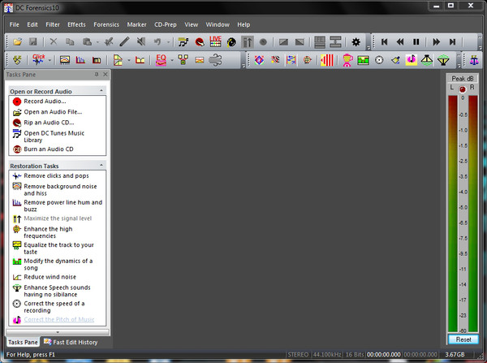
Task: Open settings with the gear toolbar icon
Action: pos(356,41)
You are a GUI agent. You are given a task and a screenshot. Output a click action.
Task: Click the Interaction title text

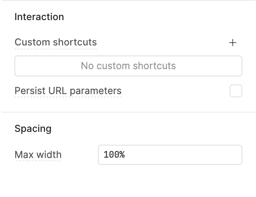point(39,17)
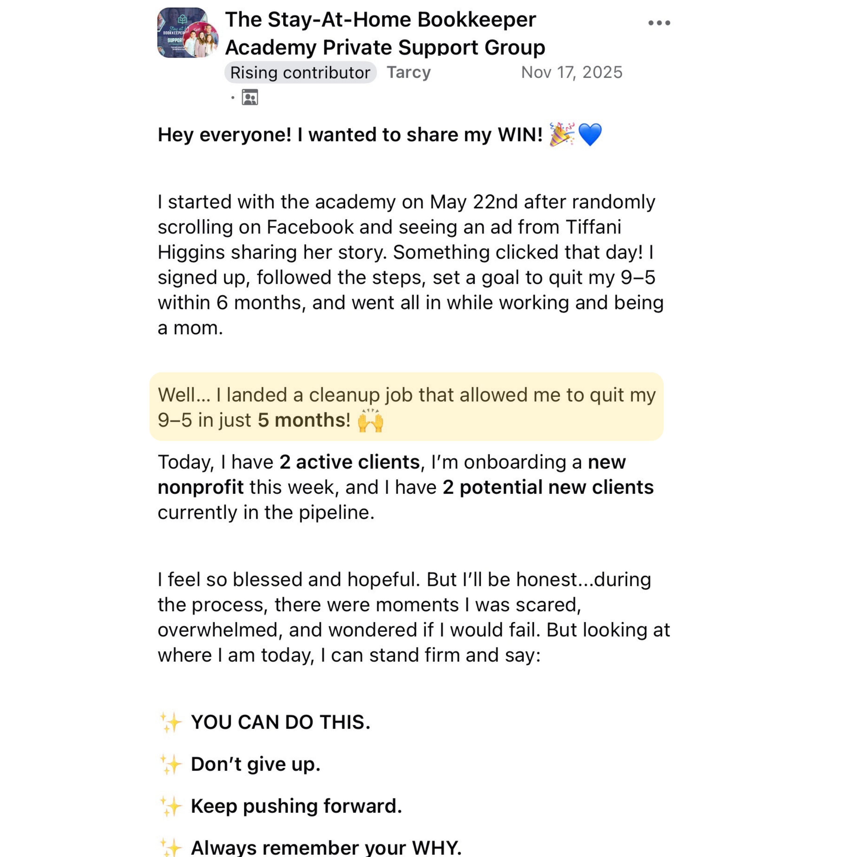Click the sparkle beside Don't give up
This screenshot has height=857, width=857.
(x=171, y=764)
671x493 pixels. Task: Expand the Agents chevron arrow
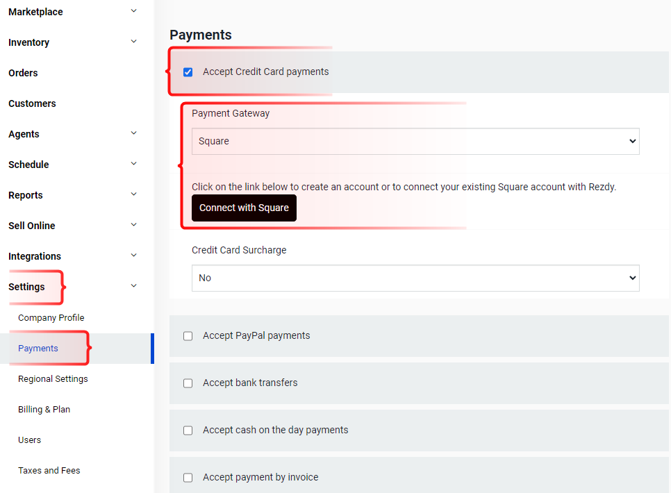coord(133,133)
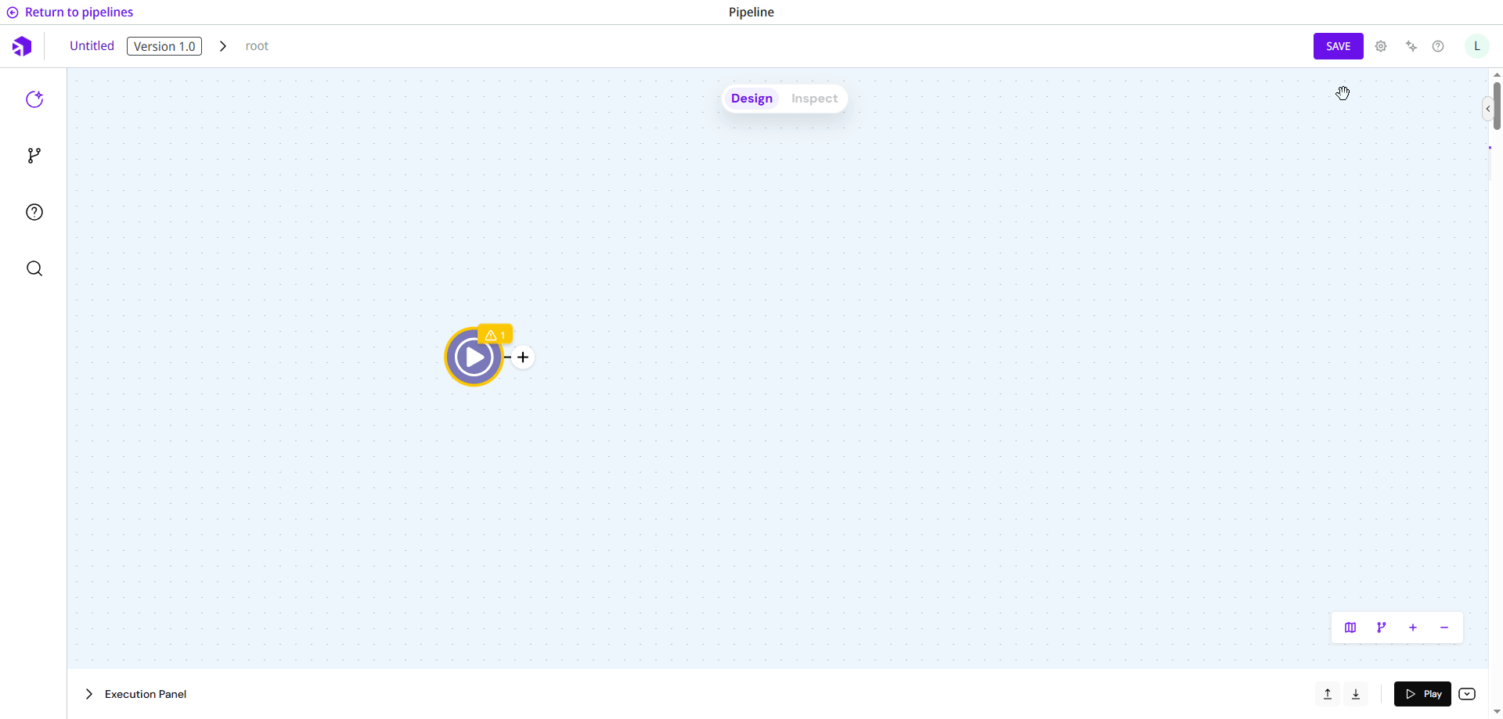Viewport: 1503px width, 719px height.
Task: Add a node with the plus connector
Action: click(523, 358)
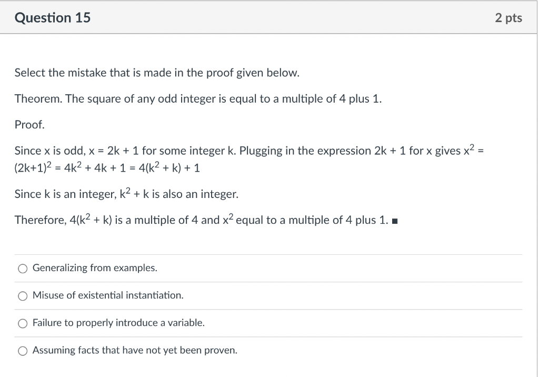Viewport: 539px width, 377px height.
Task: Click the "Question 15" header
Action: pos(53,17)
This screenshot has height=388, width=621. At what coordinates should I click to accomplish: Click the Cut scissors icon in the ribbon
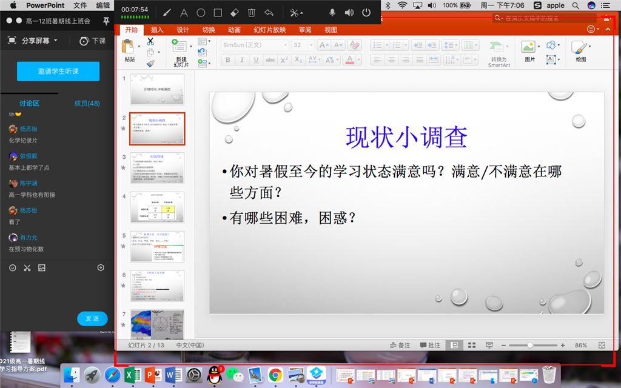point(150,42)
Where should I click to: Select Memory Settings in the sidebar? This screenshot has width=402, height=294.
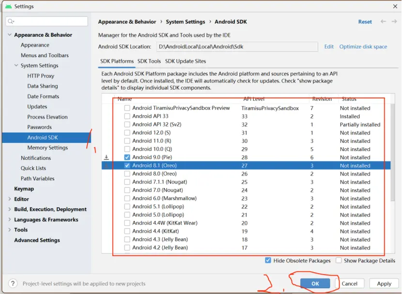point(47,148)
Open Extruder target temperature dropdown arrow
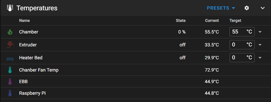The height and width of the screenshot is (102, 271). [260, 45]
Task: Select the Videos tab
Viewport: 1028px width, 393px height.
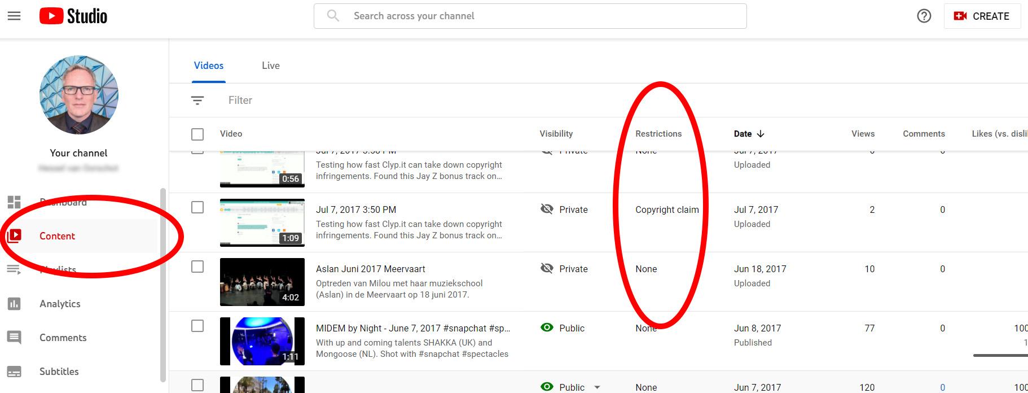Action: (209, 66)
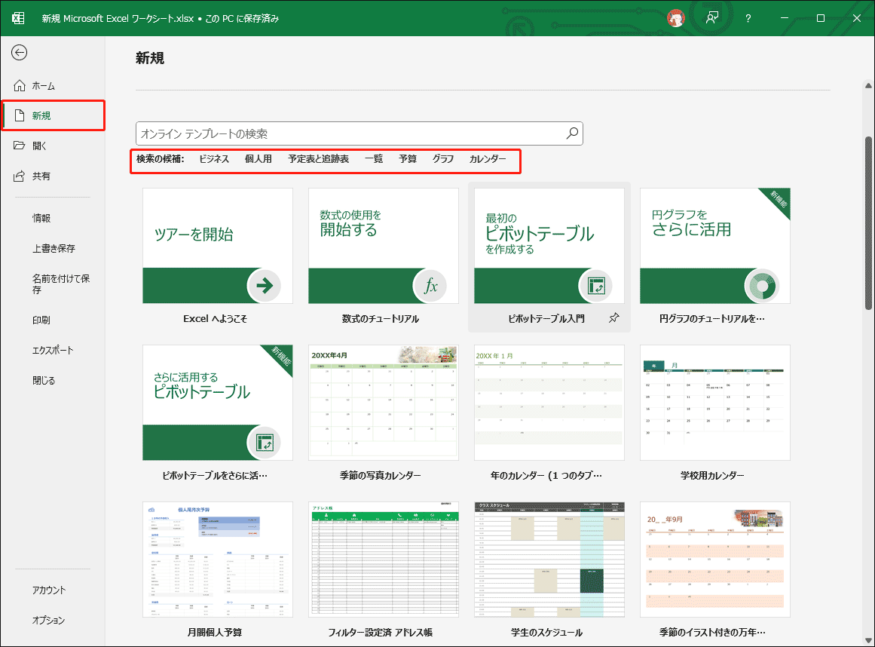Open the 印刷 page
The image size is (875, 647).
pos(41,320)
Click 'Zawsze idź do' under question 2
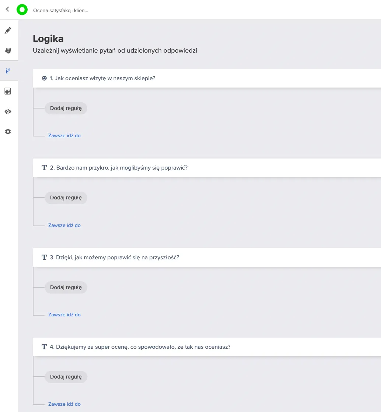The height and width of the screenshot is (412, 381). coord(64,225)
▬▬▬▬▬▬▬▬▬▬
▶ _What you will do_
The copy should begin at the line containing "You are a GUI" and end at the last line of the data above; please restate those lines word for word without the pictures.

▶ _Completed exercise_
You are a GUI agent. You are given a task and a screenshot. Output a click action.
Task: Click the Interaction title text

point(39,17)
Click the sparkle beside Don't give up
This screenshot has height=857, width=857.
(x=171, y=764)
671x493 pixels. Task: Expand the Agents chevron arrow
coord(133,133)
Viewport: 1503px width, 719px height.
Task: Add a node with the plus connector
Action: click(523, 358)
Viewport: 539px width, 377px height.
Task: Click the "Question 15" header
Action: pos(53,17)
This screenshot has height=388, width=621. At what coordinates should I click to accomplish: Click the Cut scissors icon in the ribbon
point(150,42)
Where should I click to: Select Memory Settings in the sidebar? This screenshot has width=402, height=294.
point(47,148)
Open Extruder target temperature dropdown arrow
The height and width of the screenshot is (102, 271). [260, 45]
Task: Select the Videos tab
Viewport: 1028px width, 393px height.
Action: (209, 66)
Open the 印刷 page
The image size is (875, 647).
pos(41,320)
Click 'Zawsze idź do' under question 2
The height and width of the screenshot is (412, 381). coord(64,225)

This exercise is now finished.